### What you will do
The records are to be repeated in full. Every line must match.

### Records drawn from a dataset
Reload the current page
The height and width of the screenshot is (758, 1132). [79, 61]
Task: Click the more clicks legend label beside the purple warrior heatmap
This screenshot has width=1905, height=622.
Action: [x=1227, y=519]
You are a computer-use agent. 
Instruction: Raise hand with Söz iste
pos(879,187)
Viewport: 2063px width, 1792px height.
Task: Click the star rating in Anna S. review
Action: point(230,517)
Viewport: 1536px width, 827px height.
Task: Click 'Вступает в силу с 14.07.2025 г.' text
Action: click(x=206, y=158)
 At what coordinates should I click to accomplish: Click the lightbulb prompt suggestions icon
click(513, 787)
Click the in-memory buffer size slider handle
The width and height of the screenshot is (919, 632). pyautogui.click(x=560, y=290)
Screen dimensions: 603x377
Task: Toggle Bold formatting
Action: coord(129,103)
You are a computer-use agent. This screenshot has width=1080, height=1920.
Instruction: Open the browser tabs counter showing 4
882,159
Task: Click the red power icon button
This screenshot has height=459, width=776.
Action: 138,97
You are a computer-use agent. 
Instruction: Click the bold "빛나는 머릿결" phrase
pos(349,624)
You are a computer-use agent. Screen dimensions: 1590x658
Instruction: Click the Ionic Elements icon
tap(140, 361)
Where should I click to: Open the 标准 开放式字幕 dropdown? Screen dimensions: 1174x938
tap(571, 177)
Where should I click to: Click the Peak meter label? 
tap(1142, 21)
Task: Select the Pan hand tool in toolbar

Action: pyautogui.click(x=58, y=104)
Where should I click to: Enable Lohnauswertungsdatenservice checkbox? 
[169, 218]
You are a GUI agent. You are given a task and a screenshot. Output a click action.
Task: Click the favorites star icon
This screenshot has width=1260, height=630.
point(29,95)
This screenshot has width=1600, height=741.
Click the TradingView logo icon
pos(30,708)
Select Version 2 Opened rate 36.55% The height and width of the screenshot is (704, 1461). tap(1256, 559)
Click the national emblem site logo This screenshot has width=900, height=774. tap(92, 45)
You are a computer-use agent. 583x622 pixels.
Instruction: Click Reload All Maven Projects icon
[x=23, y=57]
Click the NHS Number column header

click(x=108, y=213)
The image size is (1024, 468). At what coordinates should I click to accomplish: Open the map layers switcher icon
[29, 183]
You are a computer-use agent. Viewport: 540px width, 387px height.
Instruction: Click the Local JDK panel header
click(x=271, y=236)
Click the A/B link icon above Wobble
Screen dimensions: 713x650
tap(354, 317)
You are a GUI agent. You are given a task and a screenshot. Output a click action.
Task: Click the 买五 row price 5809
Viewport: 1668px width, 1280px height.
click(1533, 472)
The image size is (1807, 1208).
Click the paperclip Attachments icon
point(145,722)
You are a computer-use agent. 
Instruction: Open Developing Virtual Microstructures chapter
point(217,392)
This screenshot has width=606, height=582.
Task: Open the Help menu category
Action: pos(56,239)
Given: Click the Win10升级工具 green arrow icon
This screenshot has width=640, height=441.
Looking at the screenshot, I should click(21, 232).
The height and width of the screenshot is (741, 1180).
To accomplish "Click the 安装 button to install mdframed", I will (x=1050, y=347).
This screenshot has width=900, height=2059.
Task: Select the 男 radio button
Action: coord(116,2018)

### Response below
Reload the current page
The height and width of the screenshot is (758, 1132). [79, 61]
Task: Click the more clicks legend label beside the purple warrior heatmap
This screenshot has width=1905, height=622.
Action: [x=1227, y=519]
You are a computer-use agent. 
Instruction: Raise hand with Söz iste
pos(879,187)
Viewport: 2063px width, 1792px height.
Task: Click the star rating in Anna S. review
Action: point(230,517)
Viewport: 1536px width, 827px height.
Task: Click 'Вступает в силу с 14.07.2025 г.' text
Action: click(x=206, y=158)
 At what coordinates should I click to accomplish: Click the lightbulb prompt suggestions icon
click(513, 787)
Click the in-memory buffer size slider handle
The width and height of the screenshot is (919, 632). pyautogui.click(x=560, y=290)
Screen dimensions: 603x377
Task: Toggle Bold formatting
Action: coord(129,103)
You are a computer-use agent. This screenshot has width=1080, height=1920.
Instruction: Open the browser tabs counter showing 4
882,159
Task: Click the red power icon button
This screenshot has height=459, width=776.
Action: 138,97
You are a computer-use agent. 
Instruction: Click the bold "빛나는 머릿결" phrase
pos(349,624)
You are a computer-use agent. Screen dimensions: 1590x658
Instruction: Click the Ionic Elements icon
tap(140, 361)
Where should I click to: Open the 标准 开放式字幕 dropdown? Screen dimensions: 1174x938
tap(571, 177)
Where should I click to: Click the Peak meter label? 
tap(1142, 21)
Task: Select the Pan hand tool in toolbar

Action: pyautogui.click(x=58, y=104)
Where should I click to: Enable Lohnauswertungsdatenservice checkbox? 
[169, 218]
You are a GUI agent. You are given a task and a screenshot. Output a click action.
Task: Click the favorites star icon
This screenshot has width=1260, height=630.
point(29,95)
This screenshot has width=1600, height=741.
Click the TradingView logo icon
pos(30,708)
Select Version 2 Opened rate 36.55% The height and width of the screenshot is (704, 1461). tap(1256, 559)
Click the national emblem site logo This screenshot has width=900, height=774. tap(92, 45)
You are a computer-use agent. 583x622 pixels.
Instruction: Click Reload All Maven Projects icon
[x=23, y=57]
Click the NHS Number column header

click(x=108, y=213)
The image size is (1024, 468). At what coordinates should I click to accomplish: Open the map layers switcher icon
[29, 183]
You are a computer-use agent. Viewport: 540px width, 387px height.
Instruction: Click the Local JDK panel header
click(x=271, y=236)
Click the A/B link icon above Wobble
Screen dimensions: 713x650
tap(354, 317)
You are a GUI agent. You are given a task and a screenshot. Output a click action.
Task: Click the 买五 row price 5809
Viewport: 1668px width, 1280px height.
click(1533, 472)
The image size is (1807, 1208).
Click the paperclip Attachments icon
point(145,722)
You are a computer-use agent. 
Instruction: Open Developing Virtual Microstructures chapter
point(217,392)
This screenshot has width=606, height=582.
Task: Open the Help menu category
Action: pos(56,239)
Given: Click the Win10升级工具 green arrow icon
This screenshot has width=640, height=441.
Looking at the screenshot, I should click(21, 232).
The height and width of the screenshot is (741, 1180).
To accomplish "Click the 安装 button to install mdframed", I will (x=1050, y=347).
This screenshot has width=900, height=2059.
Task: Select the 男 radio button
Action: coord(116,2018)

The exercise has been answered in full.